After the amendment the same section reads: 

Sec 51 (d) (d) Interest on deficiency. — Interest upon the amount determined as a deficiency shall be assessed at the same time as the deficiency and shall be paid upon notice and demand from the Commissioner of Internal Revenue; and shall be collected as a part of the tax, at the rate of six per centum per annum from the date prescribed for the payment of the tax (or, if the tax is paid in installments, from the date prescribed for the payment of the first installment) to the date the deficiency is assessed: Provided, That the maximum amount that may be collected as interest on deficiency shall in no case exceed the amount corresponding to a period of three years, the present provisions regarding prescription to the contrary notwithstanding. 

(c) Sec. 13. This Act shall take effect upon its approval: Provided, That the rate hereinabove stipulated shall apply to income received from January first, nineteen hundred and fifty-nine, and for the fiscal periods ending after June thirty, nineteen hundred and fifty nine. 

Although the CIR, under the old Sec 51(e), the interest on deficiency was imposed from the time the tax became due; while under the new Section 51 (d), said interest is imposed on the deficiency from the date prescribed for the payment of the tax. 

It appearing that the new Section 51 (d) under Republic Act 2343 expressly provides that the interest on deficiency shall be assessed at the same time as the deficiency income tax; and that respondent Commissioner of Internal Revenue imposed and sought to collect the interest only from June 20, 1959, which was the date of effectivity of said Republic Act No. 2343; that the deficiency income taxes in question were assessed and unpaid when said Act was already in force, the Tax Court correctly held that said Section 51 (d), as amended, is not being applied retroactively as contended by petitioner herein. 

Moreover, the application of said Section 51 (d), as amended, in the cases at bar, operated and worked in favor of petitioner-appellant, since instead of imposing the rate of one per centum (1%) monthly interest prescribed in the old section 51 (e) from the time the tax became due, i.e., from January 15, — 1955, 1956, 1957, 1958 and 1959, respectively, respondent Commissioner merely imposed the new ½% monthly interest from January 20, 1959, which interests, as computed, are less than what would be due under the old law. 

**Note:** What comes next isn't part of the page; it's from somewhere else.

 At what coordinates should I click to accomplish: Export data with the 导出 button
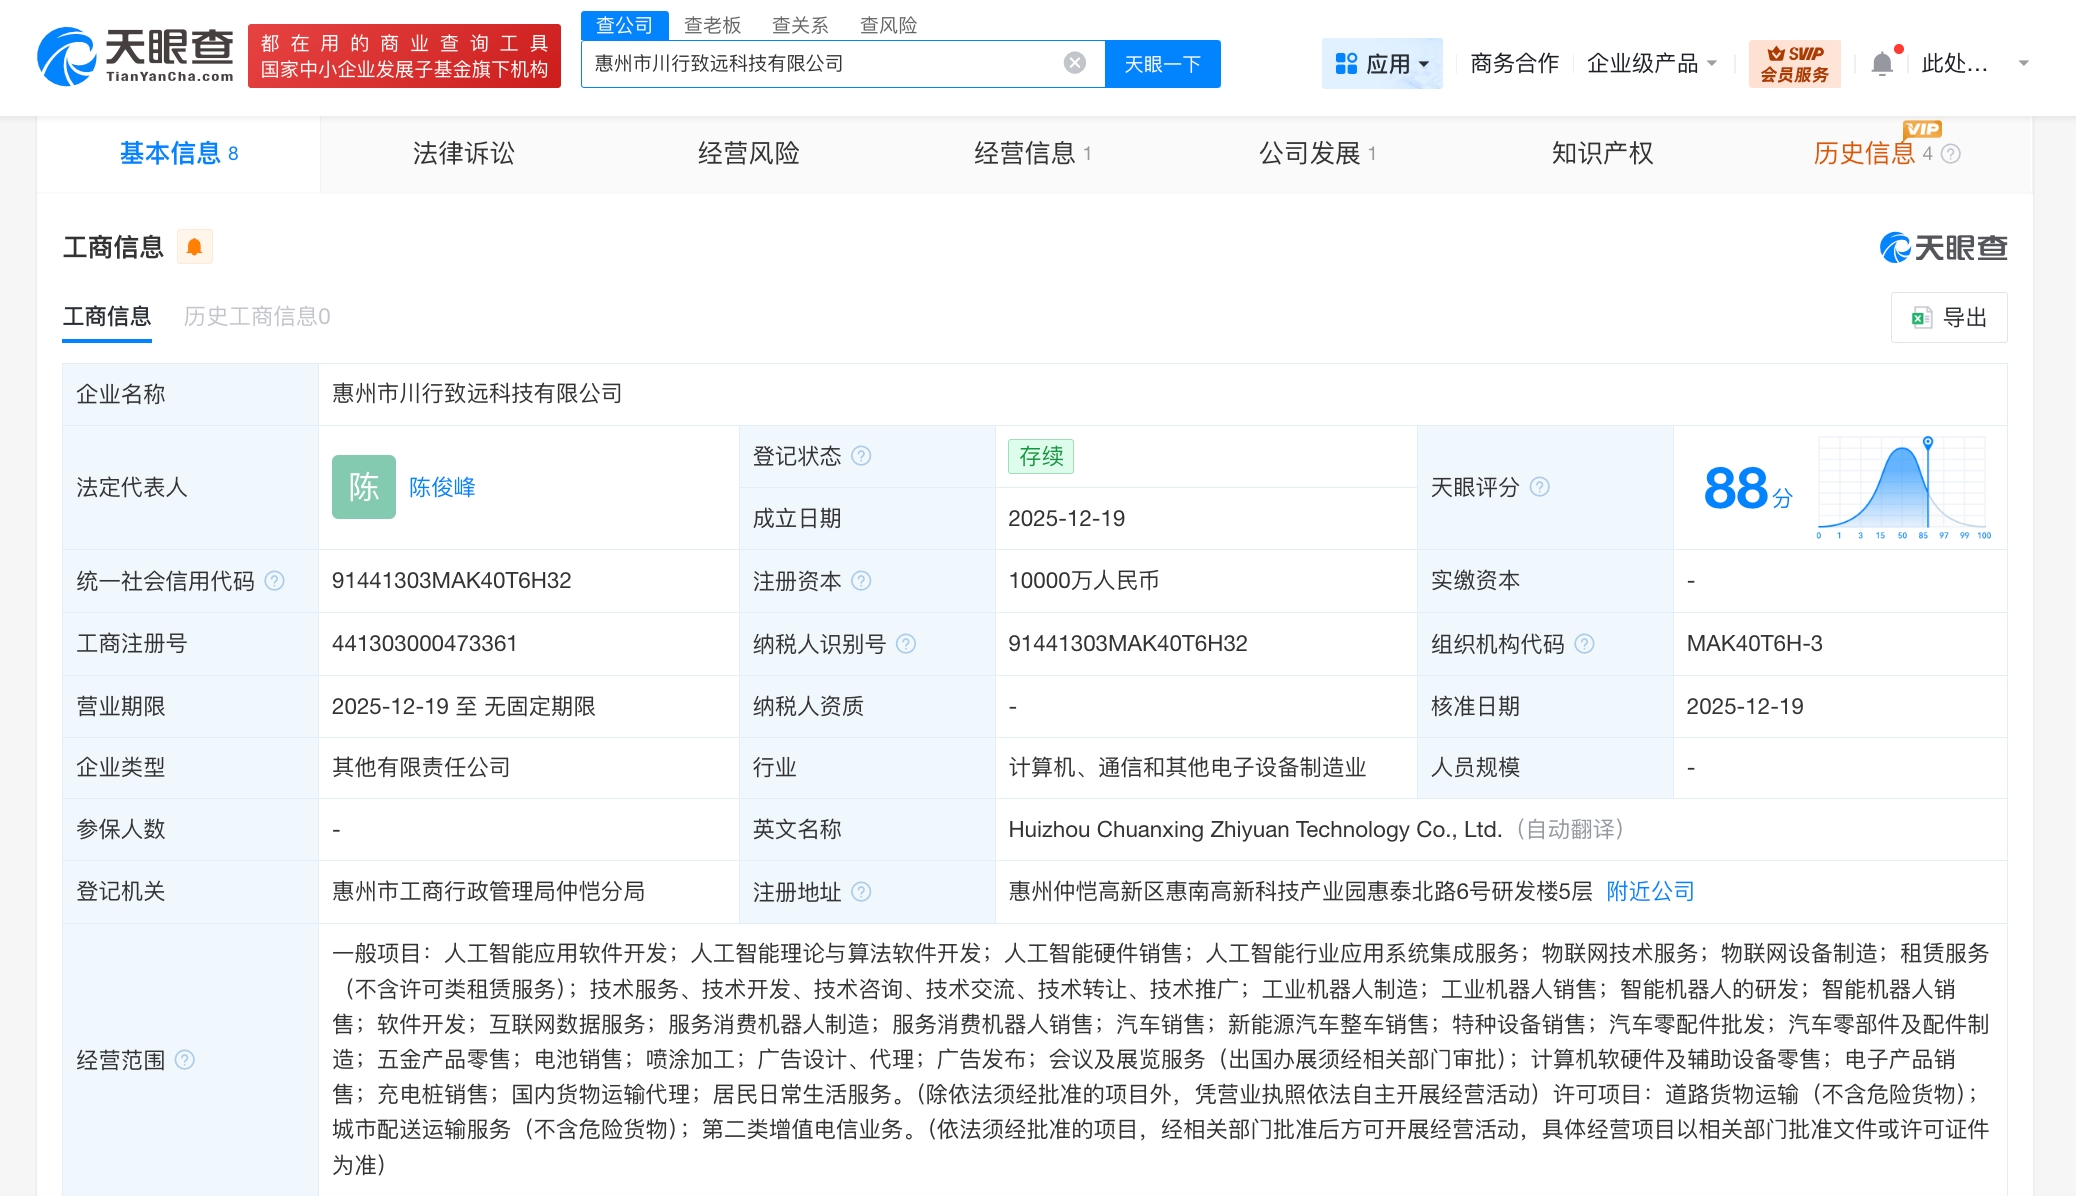click(1949, 318)
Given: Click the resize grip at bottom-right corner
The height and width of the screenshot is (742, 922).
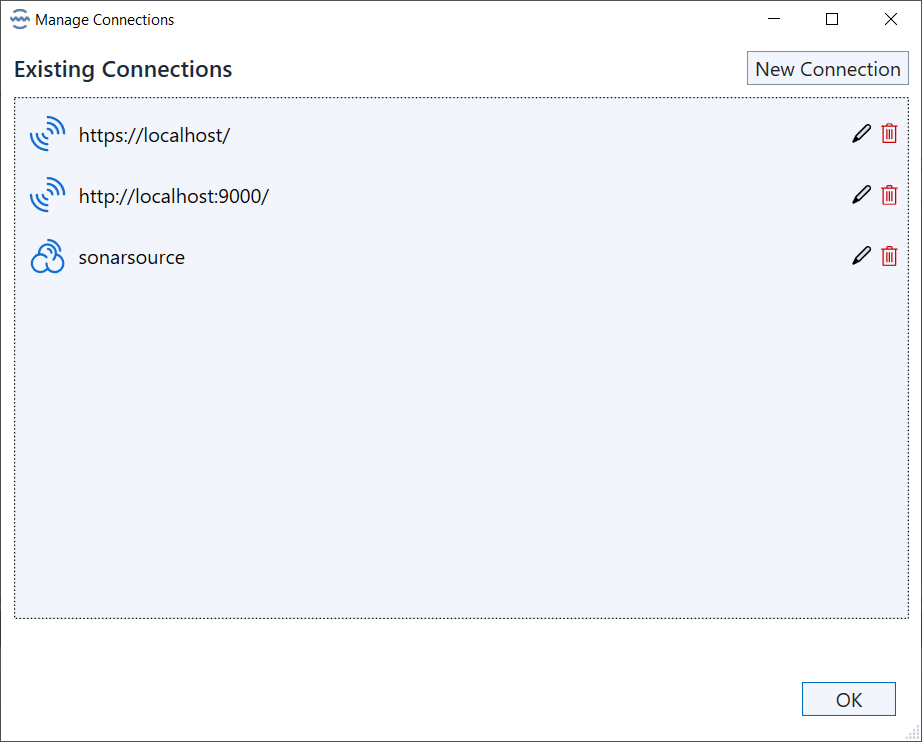Looking at the screenshot, I should [x=912, y=733].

Ex post facto law contention: 

The SC ruled that the collection of interest is not penal in nature but a just compensation to the state for the delay in paying the tax and for the concomitant use by the tax payer of funds that rightfully should be in the government’s hands. The fact that the interest charged is made proportionate to the period of delay constitutes the best evidence that such interest is not penal but compensatory. 

The doctrine of unconstitutionality raised by appellant is based on the prohibition against ex post facto laws. But this prohibition applies only to criminal or penal matters, and not to laws which concern civil matters or proceedings generally, or which affect or regulate civil or private rights.